Для меня более важно развитие массового спорта. Так, каждое лето спартаковские футболисты проводят в Западной Сибири мастер-классы. По два месяца по 150 детей учат. Сейчас решили, что будет построен стадион в Когалыме, филиал академии. Это будет нормальный закрытый стадион. Это направлено на развитие массового спорта, здесь «Лукойл» поддерживает всех: лыжников, автогонщиков, гандболистов...

– «Формулу-1»?

– И не только «Формулу-1», но и «Лукойл рейсинг» – это одна из лучших команд в России.

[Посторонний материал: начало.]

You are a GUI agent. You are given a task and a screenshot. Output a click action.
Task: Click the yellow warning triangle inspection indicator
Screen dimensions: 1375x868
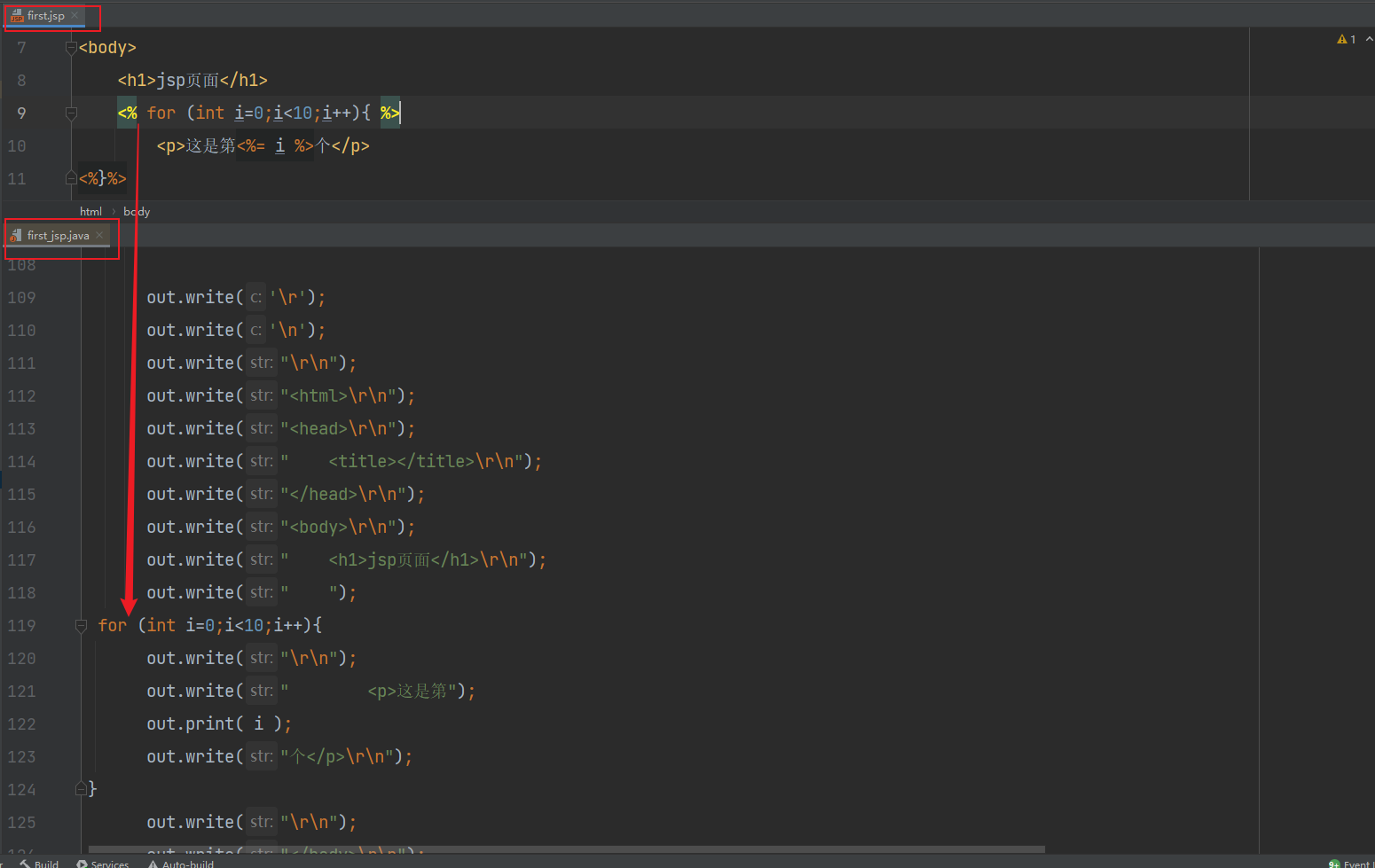(x=1342, y=39)
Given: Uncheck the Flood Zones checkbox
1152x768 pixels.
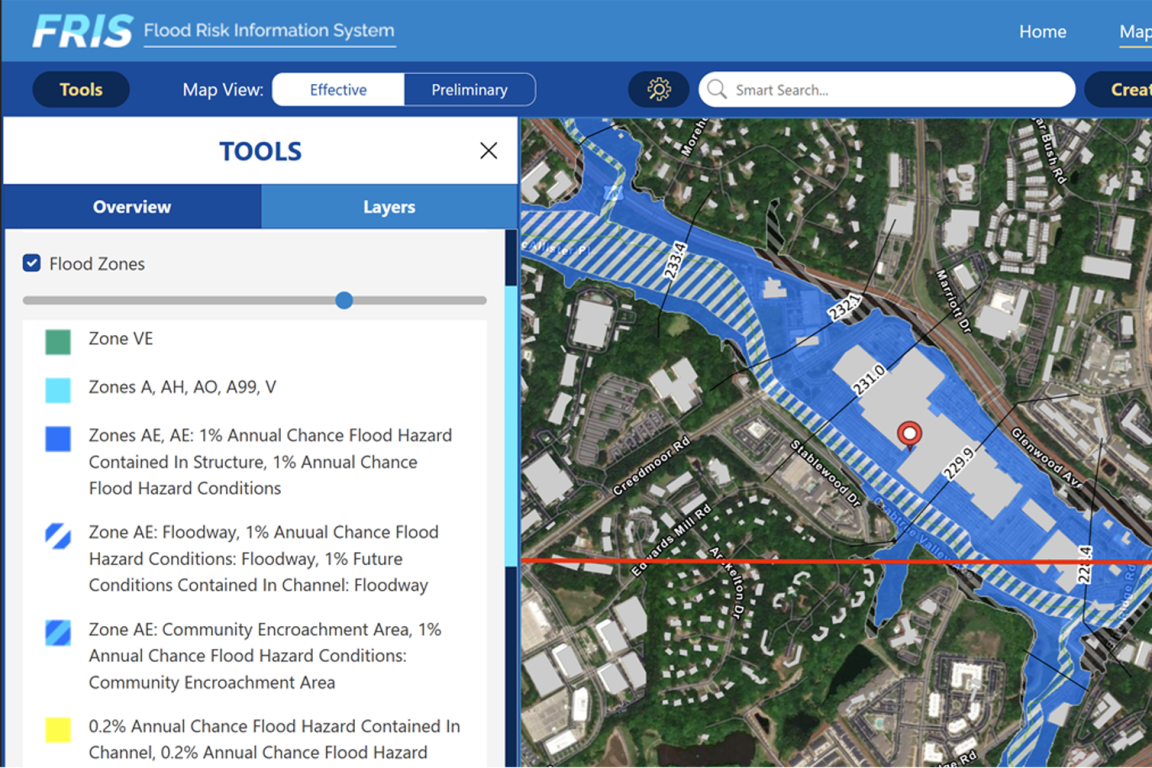Looking at the screenshot, I should click(32, 264).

– Кстати, Козак недавно сказал, что надо создать в России команду «Формулы-1», вы не интересуетесь?

– Нет. У меня очень настороженное отношение к автомотоспорту. У нас никогда он не был развит. В Прибалтике – да, там были трассы, развивался этот вид спорта. В нашей стране климат тяжелый для того, чтобы заниматься автоспортом. Только в Сочи есть узкая полоска, где лето длится больше шести месяцев. Трудно это развивать в наших погодных условиях. Это дорогой спорт. Да и нет у нас автоконцернов, которые были бы спонсорами этого вида спорта. Нам лучше лыжи, хоккей, биатлон.

– А вы лично какой спорт любите?

– Я настольный теннис люблю. И большой теннис.

– Тогда следующее интервью за столом!